**Saved data entries**
★ ★ ★ ★

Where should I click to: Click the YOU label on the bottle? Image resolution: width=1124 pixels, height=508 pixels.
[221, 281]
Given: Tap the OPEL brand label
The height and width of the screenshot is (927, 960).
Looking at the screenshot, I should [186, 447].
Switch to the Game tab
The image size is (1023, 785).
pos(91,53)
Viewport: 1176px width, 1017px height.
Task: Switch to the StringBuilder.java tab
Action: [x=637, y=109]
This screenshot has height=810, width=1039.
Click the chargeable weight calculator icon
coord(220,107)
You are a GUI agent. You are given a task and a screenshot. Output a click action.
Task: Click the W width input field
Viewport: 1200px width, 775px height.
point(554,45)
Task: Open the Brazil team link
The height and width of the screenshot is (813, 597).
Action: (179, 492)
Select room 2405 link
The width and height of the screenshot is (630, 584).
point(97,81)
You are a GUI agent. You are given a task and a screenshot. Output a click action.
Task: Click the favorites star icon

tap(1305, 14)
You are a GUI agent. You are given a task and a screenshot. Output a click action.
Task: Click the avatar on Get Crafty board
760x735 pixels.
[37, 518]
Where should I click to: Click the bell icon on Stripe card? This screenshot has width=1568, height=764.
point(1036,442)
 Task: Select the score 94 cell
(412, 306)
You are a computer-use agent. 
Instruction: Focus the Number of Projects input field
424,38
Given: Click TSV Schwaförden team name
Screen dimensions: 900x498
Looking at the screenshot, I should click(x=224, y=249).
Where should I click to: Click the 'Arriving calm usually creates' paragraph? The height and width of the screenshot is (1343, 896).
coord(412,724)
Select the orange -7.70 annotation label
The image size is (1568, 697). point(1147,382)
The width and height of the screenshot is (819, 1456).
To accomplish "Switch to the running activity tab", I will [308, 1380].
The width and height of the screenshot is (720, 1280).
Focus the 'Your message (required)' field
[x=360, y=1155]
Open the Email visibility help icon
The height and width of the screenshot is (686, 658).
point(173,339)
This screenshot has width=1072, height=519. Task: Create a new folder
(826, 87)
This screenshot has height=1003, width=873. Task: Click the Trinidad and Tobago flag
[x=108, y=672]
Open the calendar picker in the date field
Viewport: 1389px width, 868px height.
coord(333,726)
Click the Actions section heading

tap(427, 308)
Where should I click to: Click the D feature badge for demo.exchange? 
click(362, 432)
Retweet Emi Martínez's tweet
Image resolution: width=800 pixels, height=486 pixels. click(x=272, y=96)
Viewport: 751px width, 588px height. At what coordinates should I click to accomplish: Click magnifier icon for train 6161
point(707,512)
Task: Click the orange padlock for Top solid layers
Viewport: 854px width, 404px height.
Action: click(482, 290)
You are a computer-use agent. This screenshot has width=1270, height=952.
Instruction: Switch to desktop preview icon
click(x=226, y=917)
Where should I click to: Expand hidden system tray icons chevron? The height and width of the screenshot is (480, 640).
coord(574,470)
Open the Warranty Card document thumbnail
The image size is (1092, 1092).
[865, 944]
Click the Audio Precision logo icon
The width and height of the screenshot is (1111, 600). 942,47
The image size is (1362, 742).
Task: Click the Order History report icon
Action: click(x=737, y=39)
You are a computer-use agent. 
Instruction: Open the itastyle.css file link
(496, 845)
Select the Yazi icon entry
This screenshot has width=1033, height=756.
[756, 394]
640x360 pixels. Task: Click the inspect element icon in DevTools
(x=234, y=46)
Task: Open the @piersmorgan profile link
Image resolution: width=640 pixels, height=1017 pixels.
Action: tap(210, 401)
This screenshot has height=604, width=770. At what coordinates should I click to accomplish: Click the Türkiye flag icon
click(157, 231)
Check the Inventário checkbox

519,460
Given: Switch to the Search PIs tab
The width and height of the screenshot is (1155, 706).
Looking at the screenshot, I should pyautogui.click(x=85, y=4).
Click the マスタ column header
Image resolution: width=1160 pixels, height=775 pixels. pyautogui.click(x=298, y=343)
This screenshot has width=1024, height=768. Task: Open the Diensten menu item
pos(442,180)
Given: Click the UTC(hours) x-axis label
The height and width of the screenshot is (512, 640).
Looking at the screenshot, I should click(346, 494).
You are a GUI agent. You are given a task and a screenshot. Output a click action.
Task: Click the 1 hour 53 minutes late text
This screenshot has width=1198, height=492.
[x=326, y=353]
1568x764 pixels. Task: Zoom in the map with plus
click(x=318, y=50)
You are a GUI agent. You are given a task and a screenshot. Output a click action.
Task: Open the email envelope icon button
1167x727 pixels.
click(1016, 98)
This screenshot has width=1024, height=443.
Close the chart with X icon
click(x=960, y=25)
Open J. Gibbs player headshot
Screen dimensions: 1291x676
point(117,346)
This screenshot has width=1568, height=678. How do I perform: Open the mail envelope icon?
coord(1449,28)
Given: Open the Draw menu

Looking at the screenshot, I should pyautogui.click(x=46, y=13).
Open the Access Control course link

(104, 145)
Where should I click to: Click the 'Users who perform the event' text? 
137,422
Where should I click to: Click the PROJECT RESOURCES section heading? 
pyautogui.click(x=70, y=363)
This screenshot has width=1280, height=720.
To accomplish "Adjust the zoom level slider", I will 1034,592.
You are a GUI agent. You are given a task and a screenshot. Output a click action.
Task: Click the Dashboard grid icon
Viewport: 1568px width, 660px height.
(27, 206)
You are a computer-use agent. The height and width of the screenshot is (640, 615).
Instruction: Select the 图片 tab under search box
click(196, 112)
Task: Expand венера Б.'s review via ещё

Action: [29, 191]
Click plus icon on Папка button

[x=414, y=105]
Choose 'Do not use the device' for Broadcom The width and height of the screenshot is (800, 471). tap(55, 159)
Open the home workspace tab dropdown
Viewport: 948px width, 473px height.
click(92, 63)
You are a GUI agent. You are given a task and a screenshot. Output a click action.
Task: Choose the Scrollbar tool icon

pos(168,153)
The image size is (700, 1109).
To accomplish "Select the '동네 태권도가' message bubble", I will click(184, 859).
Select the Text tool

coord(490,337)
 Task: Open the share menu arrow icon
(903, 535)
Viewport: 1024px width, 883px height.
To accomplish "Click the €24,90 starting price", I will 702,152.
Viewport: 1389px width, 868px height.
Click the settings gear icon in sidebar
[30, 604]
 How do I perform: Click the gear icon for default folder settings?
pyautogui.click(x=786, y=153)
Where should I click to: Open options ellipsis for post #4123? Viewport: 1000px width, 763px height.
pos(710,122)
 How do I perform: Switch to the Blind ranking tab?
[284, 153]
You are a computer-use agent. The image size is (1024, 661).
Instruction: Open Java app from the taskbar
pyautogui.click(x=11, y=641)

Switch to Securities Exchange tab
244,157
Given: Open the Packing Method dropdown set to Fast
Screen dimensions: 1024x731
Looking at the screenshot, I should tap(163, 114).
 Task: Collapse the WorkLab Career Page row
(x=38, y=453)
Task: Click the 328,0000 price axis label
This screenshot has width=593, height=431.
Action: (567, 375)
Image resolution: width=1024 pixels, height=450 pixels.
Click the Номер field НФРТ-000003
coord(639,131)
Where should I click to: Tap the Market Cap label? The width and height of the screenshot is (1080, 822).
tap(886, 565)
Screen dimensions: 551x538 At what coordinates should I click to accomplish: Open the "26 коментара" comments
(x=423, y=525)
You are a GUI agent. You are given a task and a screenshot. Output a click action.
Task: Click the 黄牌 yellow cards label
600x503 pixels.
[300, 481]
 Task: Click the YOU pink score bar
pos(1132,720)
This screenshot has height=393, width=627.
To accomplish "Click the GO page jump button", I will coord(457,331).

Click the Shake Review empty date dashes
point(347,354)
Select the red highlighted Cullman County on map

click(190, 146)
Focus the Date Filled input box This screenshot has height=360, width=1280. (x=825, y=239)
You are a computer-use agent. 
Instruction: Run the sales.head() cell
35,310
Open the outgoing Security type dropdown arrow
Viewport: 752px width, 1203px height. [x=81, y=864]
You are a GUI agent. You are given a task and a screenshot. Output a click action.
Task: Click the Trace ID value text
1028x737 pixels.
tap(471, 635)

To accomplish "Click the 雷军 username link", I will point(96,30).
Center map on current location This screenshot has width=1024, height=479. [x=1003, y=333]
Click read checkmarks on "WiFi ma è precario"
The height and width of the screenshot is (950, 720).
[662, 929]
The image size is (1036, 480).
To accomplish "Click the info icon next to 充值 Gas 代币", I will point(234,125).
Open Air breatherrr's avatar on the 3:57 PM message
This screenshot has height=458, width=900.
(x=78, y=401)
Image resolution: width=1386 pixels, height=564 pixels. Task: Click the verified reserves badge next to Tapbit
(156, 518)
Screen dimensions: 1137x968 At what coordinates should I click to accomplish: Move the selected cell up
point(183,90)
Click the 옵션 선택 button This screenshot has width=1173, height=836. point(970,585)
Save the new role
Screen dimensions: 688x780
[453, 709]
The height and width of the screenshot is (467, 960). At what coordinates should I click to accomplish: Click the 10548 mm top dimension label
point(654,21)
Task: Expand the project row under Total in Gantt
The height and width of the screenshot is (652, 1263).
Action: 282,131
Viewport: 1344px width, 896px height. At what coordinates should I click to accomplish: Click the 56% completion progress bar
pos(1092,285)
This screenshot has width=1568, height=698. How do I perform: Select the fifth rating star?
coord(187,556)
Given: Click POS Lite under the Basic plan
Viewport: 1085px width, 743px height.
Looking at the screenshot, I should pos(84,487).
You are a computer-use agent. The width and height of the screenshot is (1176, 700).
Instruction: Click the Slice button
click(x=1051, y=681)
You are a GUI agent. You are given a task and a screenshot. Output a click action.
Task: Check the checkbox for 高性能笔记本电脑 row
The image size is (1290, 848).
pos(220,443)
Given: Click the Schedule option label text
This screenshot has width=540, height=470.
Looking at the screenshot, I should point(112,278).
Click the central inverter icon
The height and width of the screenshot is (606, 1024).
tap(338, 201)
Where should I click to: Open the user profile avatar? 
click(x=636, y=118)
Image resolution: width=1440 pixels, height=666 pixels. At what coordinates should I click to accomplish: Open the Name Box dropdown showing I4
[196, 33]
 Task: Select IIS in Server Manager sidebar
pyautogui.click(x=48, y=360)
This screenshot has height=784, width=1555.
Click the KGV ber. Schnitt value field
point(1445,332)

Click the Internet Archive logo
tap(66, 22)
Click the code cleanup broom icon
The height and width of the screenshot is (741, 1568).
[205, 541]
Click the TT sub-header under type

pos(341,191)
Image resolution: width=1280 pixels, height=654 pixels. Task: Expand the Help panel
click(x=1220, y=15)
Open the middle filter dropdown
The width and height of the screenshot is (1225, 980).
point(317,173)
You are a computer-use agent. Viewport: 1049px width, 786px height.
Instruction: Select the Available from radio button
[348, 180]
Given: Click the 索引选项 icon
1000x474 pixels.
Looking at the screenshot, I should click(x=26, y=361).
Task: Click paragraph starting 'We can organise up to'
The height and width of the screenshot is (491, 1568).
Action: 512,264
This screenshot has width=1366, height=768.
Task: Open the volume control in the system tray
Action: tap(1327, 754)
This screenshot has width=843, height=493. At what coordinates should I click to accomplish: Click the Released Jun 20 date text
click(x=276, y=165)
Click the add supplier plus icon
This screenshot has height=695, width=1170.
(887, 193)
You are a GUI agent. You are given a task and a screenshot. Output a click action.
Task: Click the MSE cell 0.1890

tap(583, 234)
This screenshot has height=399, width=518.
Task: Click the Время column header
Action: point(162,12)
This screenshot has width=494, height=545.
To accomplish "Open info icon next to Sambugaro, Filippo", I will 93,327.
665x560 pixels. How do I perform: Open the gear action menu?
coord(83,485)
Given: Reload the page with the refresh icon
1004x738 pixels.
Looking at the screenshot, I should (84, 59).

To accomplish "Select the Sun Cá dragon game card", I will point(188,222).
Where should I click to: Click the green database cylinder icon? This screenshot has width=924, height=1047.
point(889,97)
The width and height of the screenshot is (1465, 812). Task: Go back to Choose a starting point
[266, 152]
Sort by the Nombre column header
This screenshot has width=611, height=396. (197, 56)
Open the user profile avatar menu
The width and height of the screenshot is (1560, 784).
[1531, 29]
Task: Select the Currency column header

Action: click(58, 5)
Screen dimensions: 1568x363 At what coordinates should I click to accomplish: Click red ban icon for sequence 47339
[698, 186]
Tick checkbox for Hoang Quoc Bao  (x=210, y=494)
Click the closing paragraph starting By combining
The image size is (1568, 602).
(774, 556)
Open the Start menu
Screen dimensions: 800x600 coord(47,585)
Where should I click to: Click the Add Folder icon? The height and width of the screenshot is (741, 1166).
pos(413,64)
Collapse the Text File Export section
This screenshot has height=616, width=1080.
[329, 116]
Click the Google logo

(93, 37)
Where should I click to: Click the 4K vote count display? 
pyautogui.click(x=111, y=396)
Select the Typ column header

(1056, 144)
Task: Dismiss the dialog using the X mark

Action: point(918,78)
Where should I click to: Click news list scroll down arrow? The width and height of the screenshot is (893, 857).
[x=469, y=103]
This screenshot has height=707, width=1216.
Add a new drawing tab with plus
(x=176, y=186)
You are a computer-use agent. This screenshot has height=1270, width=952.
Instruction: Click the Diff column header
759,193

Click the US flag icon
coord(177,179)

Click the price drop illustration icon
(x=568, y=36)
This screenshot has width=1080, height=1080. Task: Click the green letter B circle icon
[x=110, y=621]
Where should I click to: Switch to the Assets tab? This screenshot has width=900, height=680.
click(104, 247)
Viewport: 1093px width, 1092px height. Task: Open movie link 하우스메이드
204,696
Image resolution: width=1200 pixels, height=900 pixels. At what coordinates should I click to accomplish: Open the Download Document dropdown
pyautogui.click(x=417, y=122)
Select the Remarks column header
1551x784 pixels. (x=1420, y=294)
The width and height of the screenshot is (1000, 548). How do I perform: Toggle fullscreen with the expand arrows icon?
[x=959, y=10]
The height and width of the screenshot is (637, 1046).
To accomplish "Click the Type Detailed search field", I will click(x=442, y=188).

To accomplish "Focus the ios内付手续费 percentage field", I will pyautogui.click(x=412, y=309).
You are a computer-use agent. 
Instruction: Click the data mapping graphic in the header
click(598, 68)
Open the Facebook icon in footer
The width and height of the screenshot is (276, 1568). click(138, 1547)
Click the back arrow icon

★ ★ ★ ★

**REQUIRED WORK**
Whenever a line of the records holds the string "info", pick it out and copy it.

**SOLVED PROBLEM**
To accomplish "Click the info icon next to 充值 Gas 代币", I will point(234,125).
To accomplish "Open info icon next to Sambugaro, Filippo", I will 93,327.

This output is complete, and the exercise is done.